Potere-dovere del giudice e prova d’ufficio nel processo penale (Cass. pen. Sez. VI n. 29397 del 03.08.2026)
Principi di diritto (Massima)
L’accertamento della verità materiale costituisce il fine primario del processo penale, anche nel modello tendenzialmente accusatorio. Il giudice è titolare di un potere-dovere di integrazione probatoria che deve esercitare ogni volta in cui le prove proposte dalle parti non risultino sufficienti per la funzione conoscitiva del processo, sempre che dall’esito dell’istruttoria emerga la necessità di assumere nuove prove potenzialmente decisive. Non si tratta di una scelta rimessa alla sua discrezionalità: la scelta tra il disporre i necessari accertamenti e il proscioglimento dell’imputato non è libera. La mancata attivazione di tale potere, priva di adeguata motivazione, determina la nullità della sentenza per violazione di legge.
Il Fatto
Il Tribunale di Siracusa aveva assolto l’imputato dal reato di cui all’art. 337 cod. pen. perché il fatto non sussiste. Secondo il giudice di merito, l’essersi l’imputato rivolto ai Carabinieri intervenuti presso l’abitazione in cui era agli arresti domiciliari con una espressione ingiuriosa, senza interferire con la loro attività, non integrava la fattispecie contestata.
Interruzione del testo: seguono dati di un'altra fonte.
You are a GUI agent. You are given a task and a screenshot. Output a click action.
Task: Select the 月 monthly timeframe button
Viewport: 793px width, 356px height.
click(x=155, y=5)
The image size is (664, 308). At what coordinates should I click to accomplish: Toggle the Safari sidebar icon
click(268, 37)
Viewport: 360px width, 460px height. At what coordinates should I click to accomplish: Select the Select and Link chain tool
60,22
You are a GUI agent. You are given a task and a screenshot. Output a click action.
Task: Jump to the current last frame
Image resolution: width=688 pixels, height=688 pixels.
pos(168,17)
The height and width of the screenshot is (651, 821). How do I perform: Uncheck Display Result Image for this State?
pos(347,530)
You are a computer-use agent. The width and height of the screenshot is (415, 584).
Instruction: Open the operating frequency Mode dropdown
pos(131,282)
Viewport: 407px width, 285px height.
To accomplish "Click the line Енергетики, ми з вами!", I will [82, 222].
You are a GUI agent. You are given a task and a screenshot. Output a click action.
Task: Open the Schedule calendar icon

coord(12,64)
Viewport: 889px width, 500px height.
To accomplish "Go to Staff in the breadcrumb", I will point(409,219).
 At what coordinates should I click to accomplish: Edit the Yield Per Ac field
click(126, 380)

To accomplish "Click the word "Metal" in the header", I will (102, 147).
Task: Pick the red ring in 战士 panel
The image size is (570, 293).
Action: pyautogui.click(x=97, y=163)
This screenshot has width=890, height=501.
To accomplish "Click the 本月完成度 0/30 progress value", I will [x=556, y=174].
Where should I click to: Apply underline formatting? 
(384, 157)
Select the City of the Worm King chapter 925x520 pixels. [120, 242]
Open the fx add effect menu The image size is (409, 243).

Il Procuratore generale presso la Corte d’appello di Catania ha proposto ricorso per cassazione, deducendo la violazione dell’art. 507 cod. proc. pen. Il capo di imputazione richiamava una seconda espressione, di contenuto minatorio. L’unico carabiniere sentito come teste aveva ricordato solo la prima frase. Il secondo militare, sottoscrittore del rapporto, non era stato esaminato, per la rinuncia del Pubblico ministero e del difensore.
La Motivazione della Corte
La Sesta Sezione muove dal fine primario dell’accertamento della verità materiale. Il codice del 1988 ha sì adottato un modello tendenzialmente accusatorio, ma in un ordinamento improntato al principio di legalità non sono accettabili metodologie processuali che ostacolino in modo irragionevole la ricostruzione del fatto storico necessaria per una giusta decisione.
Il legislatore ha munito il giudice di una funzione riequilibrante, diretta a supplire alle carenze delle parti che incidano in modo determinante sul risultato del giudizio. Tale funzione va esercitata quando le prove delle parti non bastino alla funzione conoscitiva, purché la necessità di nuove prove decisive risulti dagli atti. La Corte richiama sul punto Sez. VI n. 25770 del 2019 e Sez. VI n. 2164 del 2018.
Il potere officioso non contrasta con la Costituzione né con la giurisprudenza della Corte EDU, che garantiscono il contraddittorio nella formazione della prova ma non inibiscono il controllo sulla completezza del compendio probatorio. Quest’ultimo è corollario necessario della indisponibilità dell’azione penale, connessa alla natura pubblica degli interessi tutelati (Sez. II n. 34868 del 2019; Sez. II n. 46147 del 2019).
L’art. 190, comma 2, cod. proc. pen. consente al giudice di ammettere prove d’ufficio, anche quelle alla cui ammissione le parti abbiano rinunciato (Sez. II n. 30662 del 2019), ma non per ricerche esplorative. Nel caso concreto, il Tribunale si è limitato a prendere atto della rinuncia all’esame del secondo carabiniere, che avrebbe potuto ricordare la seconda parte delle espressioni contestate, quella di contenuto minatorio e potenzialmente idonea a integrare un reato.
Il giudice di merito avrebbe dovuto giustificare il mancato esercizio del potere-dovere di integrazione probatoria, non essendo rimessa alla sua discrezionalità la scelta tra accertamenti e proscioglimento. L’omessa motivazione comporta la nullità della sentenza per violazione di legge (Sez. III n. 10488 del 2016). La sentenza è quindi annullata con rinvio al Tribunale di Siracusa, in diversa persona fisica.